◆ EXERCISE OBJECTIVE:
Leave every entry as it is and write the data out in full.

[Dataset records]
========================================

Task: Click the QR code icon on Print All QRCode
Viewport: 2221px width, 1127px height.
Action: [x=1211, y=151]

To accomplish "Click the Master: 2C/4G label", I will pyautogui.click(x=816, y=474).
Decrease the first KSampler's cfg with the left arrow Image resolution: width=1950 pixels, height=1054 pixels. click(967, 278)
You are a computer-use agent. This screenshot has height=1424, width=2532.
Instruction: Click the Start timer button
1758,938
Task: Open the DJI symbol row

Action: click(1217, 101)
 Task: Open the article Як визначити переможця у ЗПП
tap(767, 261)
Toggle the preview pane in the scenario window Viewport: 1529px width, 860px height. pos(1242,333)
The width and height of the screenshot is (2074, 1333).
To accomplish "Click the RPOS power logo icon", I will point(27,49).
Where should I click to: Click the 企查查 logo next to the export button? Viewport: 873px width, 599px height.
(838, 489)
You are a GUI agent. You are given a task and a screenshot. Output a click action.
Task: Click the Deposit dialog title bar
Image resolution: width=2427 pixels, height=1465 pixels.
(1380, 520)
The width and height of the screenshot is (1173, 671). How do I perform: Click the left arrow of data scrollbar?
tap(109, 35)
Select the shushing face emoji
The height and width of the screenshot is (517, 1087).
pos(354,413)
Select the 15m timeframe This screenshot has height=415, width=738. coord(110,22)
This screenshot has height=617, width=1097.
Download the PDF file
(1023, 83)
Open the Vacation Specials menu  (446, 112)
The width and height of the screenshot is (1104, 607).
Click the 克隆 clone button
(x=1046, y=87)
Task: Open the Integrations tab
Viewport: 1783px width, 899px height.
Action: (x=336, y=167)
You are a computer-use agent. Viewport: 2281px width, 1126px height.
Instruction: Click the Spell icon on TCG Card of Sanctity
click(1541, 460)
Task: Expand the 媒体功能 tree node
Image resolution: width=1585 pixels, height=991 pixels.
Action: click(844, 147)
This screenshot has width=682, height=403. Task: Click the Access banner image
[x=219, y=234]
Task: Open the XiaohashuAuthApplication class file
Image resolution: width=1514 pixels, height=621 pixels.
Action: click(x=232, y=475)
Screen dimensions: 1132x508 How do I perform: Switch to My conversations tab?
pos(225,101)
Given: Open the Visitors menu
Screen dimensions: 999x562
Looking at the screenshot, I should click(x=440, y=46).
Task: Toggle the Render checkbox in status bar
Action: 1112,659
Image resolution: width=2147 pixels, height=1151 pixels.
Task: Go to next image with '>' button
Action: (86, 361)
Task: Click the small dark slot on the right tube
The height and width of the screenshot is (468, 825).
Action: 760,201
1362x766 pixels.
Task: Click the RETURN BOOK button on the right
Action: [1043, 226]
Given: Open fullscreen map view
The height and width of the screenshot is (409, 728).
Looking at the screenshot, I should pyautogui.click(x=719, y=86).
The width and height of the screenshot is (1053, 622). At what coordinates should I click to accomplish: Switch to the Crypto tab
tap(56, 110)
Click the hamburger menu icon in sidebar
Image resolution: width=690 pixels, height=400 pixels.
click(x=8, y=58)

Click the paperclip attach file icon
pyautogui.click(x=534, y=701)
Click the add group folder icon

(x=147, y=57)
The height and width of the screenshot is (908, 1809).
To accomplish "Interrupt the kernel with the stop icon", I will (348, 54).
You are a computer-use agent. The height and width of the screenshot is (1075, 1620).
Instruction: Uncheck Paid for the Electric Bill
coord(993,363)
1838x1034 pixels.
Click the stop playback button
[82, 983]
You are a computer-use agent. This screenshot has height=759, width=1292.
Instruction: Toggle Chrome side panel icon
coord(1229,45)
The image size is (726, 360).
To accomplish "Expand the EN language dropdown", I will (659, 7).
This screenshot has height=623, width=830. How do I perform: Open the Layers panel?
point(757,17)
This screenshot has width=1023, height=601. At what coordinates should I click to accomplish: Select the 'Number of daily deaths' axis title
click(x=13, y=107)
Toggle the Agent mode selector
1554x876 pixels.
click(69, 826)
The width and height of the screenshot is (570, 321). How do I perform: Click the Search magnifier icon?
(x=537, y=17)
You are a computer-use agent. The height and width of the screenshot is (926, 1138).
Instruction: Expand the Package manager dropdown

========================================

◆ ANSWER FOR THIS EXERCISE:
Task: Click the QR code icon on Print All QRCode
Viewport: 2221px width, 1127px height.
Action: [x=1211, y=151]

To accomplish "Click the Master: 2C/4G label", I will pyautogui.click(x=816, y=474).
Decrease the first KSampler's cfg with the left arrow Image resolution: width=1950 pixels, height=1054 pixels. click(967, 278)
You are a computer-use agent. This screenshot has height=1424, width=2532.
Instruction: Click the Start timer button
1758,938
Task: Open the DJI symbol row

Action: click(1217, 101)
 Task: Open the article Як визначити переможця у ЗПП
tap(767, 261)
Toggle the preview pane in the scenario window Viewport: 1529px width, 860px height. pos(1242,333)
The width and height of the screenshot is (2074, 1333).
To accomplish "Click the RPOS power logo icon", I will point(27,49).
Where should I click to: Click the 企查查 logo next to the export button? Viewport: 873px width, 599px height.
(838, 489)
You are a GUI agent. You are given a task and a screenshot. Output a click action.
Task: Click the Deposit dialog title bar
Image resolution: width=2427 pixels, height=1465 pixels.
(1380, 520)
The width and height of the screenshot is (1173, 671). How do I perform: Click the left arrow of data scrollbar?
tap(109, 35)
Select the shushing face emoji
The height and width of the screenshot is (517, 1087).
pos(354,413)
Select the 15m timeframe This screenshot has height=415, width=738. coord(110,22)
This screenshot has height=617, width=1097.
Download the PDF file
(1023, 83)
Open the Vacation Specials menu  (446, 112)
The width and height of the screenshot is (1104, 607).
Click the 克隆 clone button
(x=1046, y=87)
Task: Open the Integrations tab
Viewport: 1783px width, 899px height.
Action: (x=336, y=167)
You are a computer-use agent. Viewport: 2281px width, 1126px height.
Instruction: Click the Spell icon on TCG Card of Sanctity
click(1541, 460)
Task: Expand the 媒体功能 tree node
Image resolution: width=1585 pixels, height=991 pixels.
Action: click(844, 147)
This screenshot has width=682, height=403. Task: Click the Access banner image
[x=219, y=234]
Task: Open the XiaohashuAuthApplication class file
Image resolution: width=1514 pixels, height=621 pixels.
Action: click(x=232, y=475)
Screen dimensions: 1132x508 How do I perform: Switch to My conversations tab?
pos(225,101)
Given: Open the Visitors menu
Screen dimensions: 999x562
Looking at the screenshot, I should click(x=440, y=46).
Task: Toggle the Render checkbox in status bar
Action: 1112,659
Image resolution: width=2147 pixels, height=1151 pixels.
Task: Go to next image with '>' button
Action: (86, 361)
Task: Click the small dark slot on the right tube
The height and width of the screenshot is (468, 825).
Action: 760,201
1362x766 pixels.
Task: Click the RETURN BOOK button on the right
Action: [1043, 226]
Given: Open fullscreen map view
The height and width of the screenshot is (409, 728).
Looking at the screenshot, I should pyautogui.click(x=719, y=86).
The width and height of the screenshot is (1053, 622). At what coordinates should I click to accomplish: Switch to the Crypto tab
tap(56, 110)
Click the hamburger menu icon in sidebar
Image resolution: width=690 pixels, height=400 pixels.
click(x=8, y=58)

Click the paperclip attach file icon
pyautogui.click(x=534, y=701)
Click the add group folder icon

(x=147, y=57)
The height and width of the screenshot is (908, 1809).
To accomplish "Interrupt the kernel with the stop icon", I will (348, 54).
You are a computer-use agent. The height and width of the screenshot is (1075, 1620).
Instruction: Uncheck Paid for the Electric Bill
coord(993,363)
1838x1034 pixels.
Click the stop playback button
[82, 983]
You are a computer-use agent. This screenshot has height=759, width=1292.
Instruction: Toggle Chrome side panel icon
coord(1229,45)
The image size is (726, 360).
To accomplish "Expand the EN language dropdown", I will (659, 7).
This screenshot has height=623, width=830. How do I perform: Open the Layers panel?
point(757,17)
This screenshot has width=1023, height=601. At what coordinates should I click to accomplish: Select the 'Number of daily deaths' axis title
click(x=13, y=107)
Toggle the Agent mode selector
1554x876 pixels.
click(69, 826)
The width and height of the screenshot is (570, 321). How do I perform: Click the Search magnifier icon?
(x=537, y=17)
You are a computer-use agent. The height and width of the screenshot is (926, 1138).
Instruction: Expand the Package manager dropdown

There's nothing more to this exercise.